Treinta de mayo tenía que ser, un día para el regocijo y la fiesta en Canarias, para aplaudir el reconocimiento de los méritos y el esfuerzo, el talento, la defensa de las realidades y verdades de una sociedad mestiza y abierta al mundo.

 

Pero no será recordado por eso, sino por ser el día aciago en que el Gobierno de la nación incumplió finalmente todas sus promesas anteriores al 23 de julio y dió paso con una votación sin fisuras a la ley más contestada de la historia de la Democracia española. Tan contestada, que hasta el 23 de julio la consideraban improbable, ilegítima e inconstitucional la inmensa mayoría de los diputados que ayer la votaron en el Congreso. No hubo ni un socialista –ni uno sólo- que asumiera la defensa de la dignidad y la coherencia del partido ante una ley que hasta hace poco se declaraba imposible. Una ley tan contestada que hasta el propio presidente del Gobierno, en un gesto de extraordinaria cobardía, se abstuvo de acudir al debate, apareciendo sólo a última hora para unir su voto al de los otros 176 diputados que apoyaron como un sólo hombre la liquidación de la separación de poderes en España, el reconocimiento del agravio histórico del Estado a Cataluña, y la aceptación de que el soberanismo tenía razón cuando se levantó contra la Constitución.

### [Qué se pide]
a - Devuelve sin cambios todo lo que va en el texto sobre la votación del 30 de mayo desde "Treinta de mayo" hasta "abierta al mundo.".
b - Escribe la continuación del texto sobre la votación del 30 de mayo a partir de su última oración.

### [Contenido del material]
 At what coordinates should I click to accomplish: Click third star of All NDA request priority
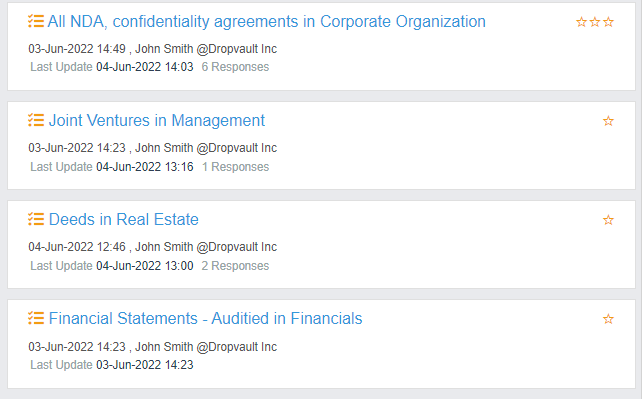tap(608, 22)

### [En respuesta]
a -
Treinta de mayo tenía que ser, un día para el regocijo y la fiesta en Canarias, para aplaudir el reconocimiento de los méritos y el esfuerzo, el talento, la defensa de las realidades y verdades de una sociedad mestiza y abierta al mundo.

b -
 

El presidente Sánchez eligió el silencio, no quiso decir ni una palabra sobre la ley que mantiene –de una votación a otra- su gobierno que no gobierna. Hablaron por él otros: Miriam Nogueras, por Junts, anunció la victoria de Cataluña sobre la nación española –“esto no es perdón, ni clemencia, hoy se ha ganado una batalla”- e insistió en hacer saltar por los aires el argumentario para el cambio de opinión tras el 23-J: “Esto no es reconciliación, esto es reparación, y solo en parte”. ¿Sólo en parte? Sí: “Nuestro objetivo está más cerca y es la libertad definitiva”.

 

También habló por Sánchez Gabriel Rufián, aplaudiendo la derrota sin paliativos del Régimen del 78, felicitándose del éxito final del separatismo en el asalto contra la Constitución, y anunciando el segundo pago que deberá cursar Sánchez para seguir en Moncloa: el referéndum pactado por el Estado con los independentistas, la prueba final que ha de decidir el destino de España y de la igualdad entre españoles. Mientras, se peleará por el Pacto Fiscal, la bilateralidad y el derecho a decidir, paso previo a la creación de la república catalana, dentro o fuera de una España confederal, de naciones ricas que no pagan y territorios instalados para siempre en el subdesarrollo y la pobreza. Rufián no dijo nada distinto de lo que viene diciendo desde hace años.  No cogió a nadie por sorpresa. En cuanto a Sumar, el discurso fue más elaborado: el diputado Pisarello iba a la caza de medallas para sí y para su jefa: por eso recordó que ha sido la izquierda de verdad, la yolandista, la que ha apuntalado los privilegios de Cataluña, reabriendo el proceso revolucionario que la guerra civil dejó pendiente.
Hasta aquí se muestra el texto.